LINCOLN COUNTY, Ore. (KRON) – In an effort to prevent racial profiling, one county in Oregon has exempted people of color from a new order requiring face masks in public.
Health officials in Lincoln County said in a statement last week that all residents must wear face coverings in public settings where social distancing is compromised.
However, the order does not apply to people of color if they have “heightened concerns about racial profiling and harassment” over wearing the face coverings, according to officials.
“No person shall intimidate or harass people who do not comply,” health officials said.
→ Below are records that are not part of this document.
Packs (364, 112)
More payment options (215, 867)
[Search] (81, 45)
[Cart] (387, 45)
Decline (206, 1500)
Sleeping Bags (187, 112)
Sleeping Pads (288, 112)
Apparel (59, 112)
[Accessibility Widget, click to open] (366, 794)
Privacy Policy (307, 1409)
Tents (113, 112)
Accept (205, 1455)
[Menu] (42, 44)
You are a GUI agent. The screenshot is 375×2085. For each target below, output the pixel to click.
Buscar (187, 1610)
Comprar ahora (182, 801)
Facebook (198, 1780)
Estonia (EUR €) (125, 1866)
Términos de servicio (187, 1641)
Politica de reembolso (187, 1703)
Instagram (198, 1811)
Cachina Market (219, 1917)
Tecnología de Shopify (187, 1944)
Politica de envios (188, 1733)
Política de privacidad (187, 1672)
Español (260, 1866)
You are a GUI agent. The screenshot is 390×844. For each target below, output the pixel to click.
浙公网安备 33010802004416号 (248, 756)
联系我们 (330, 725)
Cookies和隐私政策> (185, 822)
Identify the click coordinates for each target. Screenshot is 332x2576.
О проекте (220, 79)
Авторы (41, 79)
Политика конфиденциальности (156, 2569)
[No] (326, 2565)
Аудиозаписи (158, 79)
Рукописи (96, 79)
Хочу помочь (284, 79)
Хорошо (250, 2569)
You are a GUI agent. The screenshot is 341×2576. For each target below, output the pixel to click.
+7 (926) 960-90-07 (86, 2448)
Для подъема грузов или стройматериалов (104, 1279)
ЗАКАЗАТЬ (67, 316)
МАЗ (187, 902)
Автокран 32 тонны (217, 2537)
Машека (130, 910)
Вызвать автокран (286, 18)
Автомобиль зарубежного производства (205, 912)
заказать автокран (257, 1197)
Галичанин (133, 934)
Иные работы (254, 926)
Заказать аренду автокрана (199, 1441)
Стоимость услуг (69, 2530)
Previous exemptions from wearing a face mask in public included people with medical conditions who have difficulty breathing with a mas on, and those with disabilities that prevent the wearing of a face covering. Children under the age of 12 are also exempt.
According to census data, Lincoln County has a population of nearly 50,000 residents, with almost 90% of its residents white, and less than 1% Black.
“This [wearing a mask] seems like a reasonable response unless you just sort of take American society out of it,” Trevor Logan, an economics professor at Ohio State University and a Black man, told CNN. “When you can’t do that, you’re basically telling people to look dangerous given racial stereotypes that are out there.”
Lincoln County has reported 292 of Oregon’s more than 7,200 confirmed cases of coronavirus.
As of Wednesday, there has been two recorded deaths in the county.